Biaya yang dibutuhkan dalam sistem irigasi semacam itu sekitar Rp 130 juta, di luar pengadaan sumber air. Komponen terbesar biaya adalah pengadaan peralatan, seperti pipa, dan pembagian jalur air. Peralatan itu hanya pada awal pembangunan jaringan dan masih bisa digunakan selama bertahun-tahun.
Hasilnya maksimal
Chois Bhaga (27) yang bertugas di bagian pemasaran menuturkan, modal yang dikeluarkan untuk biaya pemasangan alat itu sudah bisa diperoleh kembali hanya dalam dua musim tanam. Selanjutnya, keuntungan akan terus datang mengingat hasil pengolahan dengan sistem itu maksimal.
Ia mencontohkan, jika dalam 1 hektar ditanam tomat, di dalam terdapat 25.000 pohon.

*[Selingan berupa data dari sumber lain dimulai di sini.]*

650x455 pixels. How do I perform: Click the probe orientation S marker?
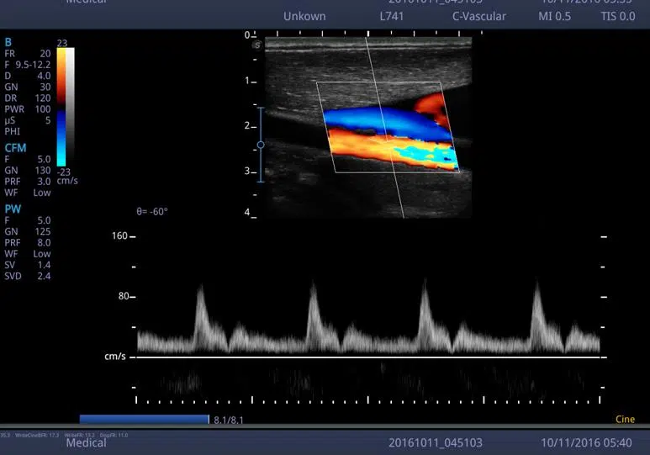(256, 45)
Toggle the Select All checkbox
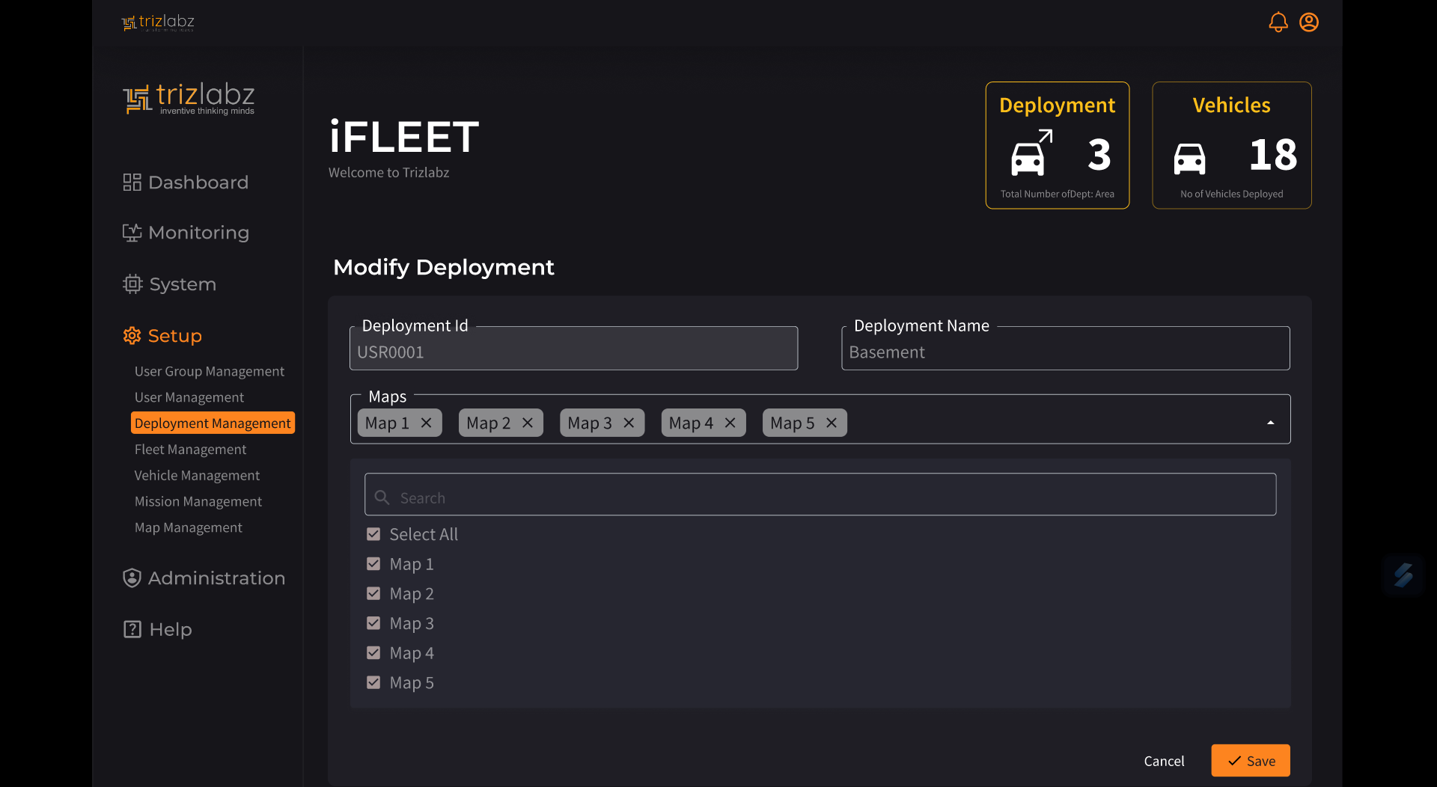Image resolution: width=1437 pixels, height=787 pixels. tap(373, 534)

Ini dengan jarak tanam setiap pohonnya 40 sentimeter. Jika dalam satu pohon paling sedikit menghasilkan 1 kilogram tomat, untuk satu kali panen hasilnya 25.000 kilogram tomat.
Dengan harga pasar 1 kilogram tomat Rp 5.000, total penghasilan yang diraup petani Rp 125 juta. ”Ini dengan hitungan paling minimal. Sementara hasil selama ini satu pohon tomat rata-rata 2 kilogram terus harga tomat di pasar bisa sampai Rp 15.000 per kilogram. Dalam satu tahun, musim tanam tomat sampai dua kali,” tutur Chois.
Digitalisasi pertanian di Maumere itu menarik perhatian banyak orang, termasuk pejabat dari Kementerian Pertanian yang silih berganti datang ke sana. Dengan sistem digital, pengelolaan pertanian berjalan lebih mudah dan minim biaya, tetapi hasilnya lebih maksimal dibandingkan dengan pertanian konvensional.